#### Problem to solve
Copy the records below word for word, leaving out nothing.

#### Extracted entries
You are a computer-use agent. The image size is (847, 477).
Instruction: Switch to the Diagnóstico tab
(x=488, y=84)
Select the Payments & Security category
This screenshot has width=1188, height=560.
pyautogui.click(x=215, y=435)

#### Exercise answer
You are a computer-use agent. The image size is (847, 477).
Instruction: Switch to the Diagnóstico tab
(x=488, y=84)
Select the Payments & Security category
This screenshot has width=1188, height=560.
pyautogui.click(x=215, y=435)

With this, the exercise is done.